60歳から刻書を始めて20年、その魅力にとりつかれ、作品数は大小取り混ぜて143点になります。
思いますに、趣味として刻書を選んだことを正解と思っております。それは、生活の中での節目々々に刻書作品を贈呈させて頂き、皆に大変喜ばれていることであります。
私の中学時代の恩師、孫の幼稚園の先生の転勤やご結婚、友人の子供さんのご結婚やご出産等々、特にご出産では子供の名前の下に落款と一緒に彫る出生時の足形は年を重ねるほどに思いが強くなっていくようです。

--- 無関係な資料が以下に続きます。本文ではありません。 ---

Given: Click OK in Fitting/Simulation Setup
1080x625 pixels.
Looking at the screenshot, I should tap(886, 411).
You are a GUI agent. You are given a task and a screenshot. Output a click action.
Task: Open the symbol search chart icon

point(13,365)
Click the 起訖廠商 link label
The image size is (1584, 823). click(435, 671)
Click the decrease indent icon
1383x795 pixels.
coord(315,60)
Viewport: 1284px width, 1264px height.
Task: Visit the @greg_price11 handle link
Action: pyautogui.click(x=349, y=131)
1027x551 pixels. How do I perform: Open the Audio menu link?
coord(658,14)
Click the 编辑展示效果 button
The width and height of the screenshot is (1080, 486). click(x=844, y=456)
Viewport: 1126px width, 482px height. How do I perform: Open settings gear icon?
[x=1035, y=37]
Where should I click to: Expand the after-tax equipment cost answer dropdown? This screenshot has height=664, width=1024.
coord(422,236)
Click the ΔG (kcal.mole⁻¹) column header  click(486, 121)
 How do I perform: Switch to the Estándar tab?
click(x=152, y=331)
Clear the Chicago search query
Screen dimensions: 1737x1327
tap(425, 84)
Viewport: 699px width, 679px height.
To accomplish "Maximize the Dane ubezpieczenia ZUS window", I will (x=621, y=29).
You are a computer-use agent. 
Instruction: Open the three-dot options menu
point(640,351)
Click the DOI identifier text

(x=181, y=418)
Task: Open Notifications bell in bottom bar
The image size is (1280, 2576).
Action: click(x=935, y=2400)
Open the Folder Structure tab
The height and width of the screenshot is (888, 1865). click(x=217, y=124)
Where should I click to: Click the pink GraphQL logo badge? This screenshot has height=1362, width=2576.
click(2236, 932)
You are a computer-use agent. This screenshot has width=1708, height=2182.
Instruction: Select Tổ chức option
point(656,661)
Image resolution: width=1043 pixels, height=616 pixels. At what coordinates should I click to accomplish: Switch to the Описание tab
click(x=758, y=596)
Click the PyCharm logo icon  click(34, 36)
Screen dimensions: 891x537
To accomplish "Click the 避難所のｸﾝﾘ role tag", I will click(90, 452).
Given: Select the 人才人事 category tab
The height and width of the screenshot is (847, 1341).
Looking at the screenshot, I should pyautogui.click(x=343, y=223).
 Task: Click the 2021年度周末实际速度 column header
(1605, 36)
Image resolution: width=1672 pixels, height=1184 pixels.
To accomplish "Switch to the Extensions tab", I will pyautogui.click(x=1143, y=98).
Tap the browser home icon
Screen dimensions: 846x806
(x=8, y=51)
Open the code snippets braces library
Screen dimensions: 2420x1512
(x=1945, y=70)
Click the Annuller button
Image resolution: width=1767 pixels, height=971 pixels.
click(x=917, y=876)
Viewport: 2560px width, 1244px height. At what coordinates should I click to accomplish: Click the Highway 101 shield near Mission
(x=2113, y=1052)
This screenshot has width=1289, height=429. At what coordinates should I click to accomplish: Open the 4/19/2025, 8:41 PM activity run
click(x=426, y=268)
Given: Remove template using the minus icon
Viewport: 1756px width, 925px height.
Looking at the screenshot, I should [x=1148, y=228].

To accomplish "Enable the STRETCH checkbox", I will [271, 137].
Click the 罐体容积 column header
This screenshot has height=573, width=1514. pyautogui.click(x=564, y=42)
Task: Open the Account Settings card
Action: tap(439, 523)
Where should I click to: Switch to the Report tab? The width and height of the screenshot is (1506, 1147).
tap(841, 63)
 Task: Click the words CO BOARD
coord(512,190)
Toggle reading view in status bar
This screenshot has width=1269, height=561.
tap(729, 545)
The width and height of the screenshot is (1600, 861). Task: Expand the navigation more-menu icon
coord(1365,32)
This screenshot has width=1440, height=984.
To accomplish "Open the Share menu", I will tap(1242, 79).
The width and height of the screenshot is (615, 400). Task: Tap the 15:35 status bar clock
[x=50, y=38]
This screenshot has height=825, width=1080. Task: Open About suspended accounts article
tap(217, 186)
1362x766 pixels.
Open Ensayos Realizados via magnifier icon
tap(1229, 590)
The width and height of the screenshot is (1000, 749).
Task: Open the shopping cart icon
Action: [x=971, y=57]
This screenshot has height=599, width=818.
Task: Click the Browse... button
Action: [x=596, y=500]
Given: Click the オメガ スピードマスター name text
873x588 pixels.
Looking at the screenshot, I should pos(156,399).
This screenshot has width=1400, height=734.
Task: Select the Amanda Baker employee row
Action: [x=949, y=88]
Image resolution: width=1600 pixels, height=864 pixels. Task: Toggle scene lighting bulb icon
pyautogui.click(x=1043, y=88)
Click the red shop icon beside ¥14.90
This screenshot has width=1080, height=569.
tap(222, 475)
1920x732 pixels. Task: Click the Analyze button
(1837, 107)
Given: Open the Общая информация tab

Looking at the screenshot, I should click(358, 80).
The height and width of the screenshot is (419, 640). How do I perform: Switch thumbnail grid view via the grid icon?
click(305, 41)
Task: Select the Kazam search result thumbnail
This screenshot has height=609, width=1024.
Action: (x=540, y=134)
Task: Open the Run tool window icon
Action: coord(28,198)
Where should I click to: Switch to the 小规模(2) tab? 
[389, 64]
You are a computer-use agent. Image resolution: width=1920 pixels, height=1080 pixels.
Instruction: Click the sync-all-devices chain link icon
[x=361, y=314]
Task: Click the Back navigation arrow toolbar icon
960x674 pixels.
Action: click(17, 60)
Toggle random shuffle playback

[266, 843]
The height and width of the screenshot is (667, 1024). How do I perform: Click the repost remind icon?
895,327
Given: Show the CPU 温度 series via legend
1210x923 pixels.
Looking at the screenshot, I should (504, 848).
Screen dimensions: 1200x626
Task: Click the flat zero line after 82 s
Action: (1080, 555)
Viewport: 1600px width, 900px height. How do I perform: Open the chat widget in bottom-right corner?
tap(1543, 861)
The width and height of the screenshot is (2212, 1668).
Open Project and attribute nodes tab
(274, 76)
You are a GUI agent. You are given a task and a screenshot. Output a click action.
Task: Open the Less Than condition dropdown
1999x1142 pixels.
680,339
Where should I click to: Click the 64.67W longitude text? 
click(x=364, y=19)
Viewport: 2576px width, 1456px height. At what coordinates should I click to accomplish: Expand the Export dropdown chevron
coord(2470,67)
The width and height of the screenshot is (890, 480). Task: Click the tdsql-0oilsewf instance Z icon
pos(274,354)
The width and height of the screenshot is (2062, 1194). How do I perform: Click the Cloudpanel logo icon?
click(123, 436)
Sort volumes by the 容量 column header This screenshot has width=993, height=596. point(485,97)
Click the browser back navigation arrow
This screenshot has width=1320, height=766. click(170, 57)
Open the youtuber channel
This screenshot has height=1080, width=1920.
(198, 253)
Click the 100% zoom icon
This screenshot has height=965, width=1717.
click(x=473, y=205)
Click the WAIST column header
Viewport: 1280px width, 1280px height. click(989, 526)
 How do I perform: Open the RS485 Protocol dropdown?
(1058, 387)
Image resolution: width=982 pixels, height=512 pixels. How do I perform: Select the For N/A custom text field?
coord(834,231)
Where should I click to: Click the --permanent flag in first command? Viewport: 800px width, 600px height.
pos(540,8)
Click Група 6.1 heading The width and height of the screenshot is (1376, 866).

これからもマイペースで刻書作品を制作していこうと思います。喜ばれる作品を!!
会長 上吉原 薫峰

『刻書』とは、1961年小林石寿(徳太郎)先生(深谷市生まれ)によって考案されました。色彩と彫の陰影を生かした「書」「彫刻」「絵画」の要素のつまった総合芸術です。
板に文字を刻むことは基本的には刻字と同じですが、刻字の刻む文字は平面で文字の線質と繊細さに美を求めることを重視しています。
これに対し刻書は、文字に立体性をもたせることと文字にノミの跡が残るほどの力強い線質を重視するのが特徴です。
文字の立体性とそれに伴う背景のバランスは大きく作品としての価値を左右します。この立体性は光を受けたときに、「光と影」が醸し出す美の付加価値は作品の価値を大きく変化させるものです。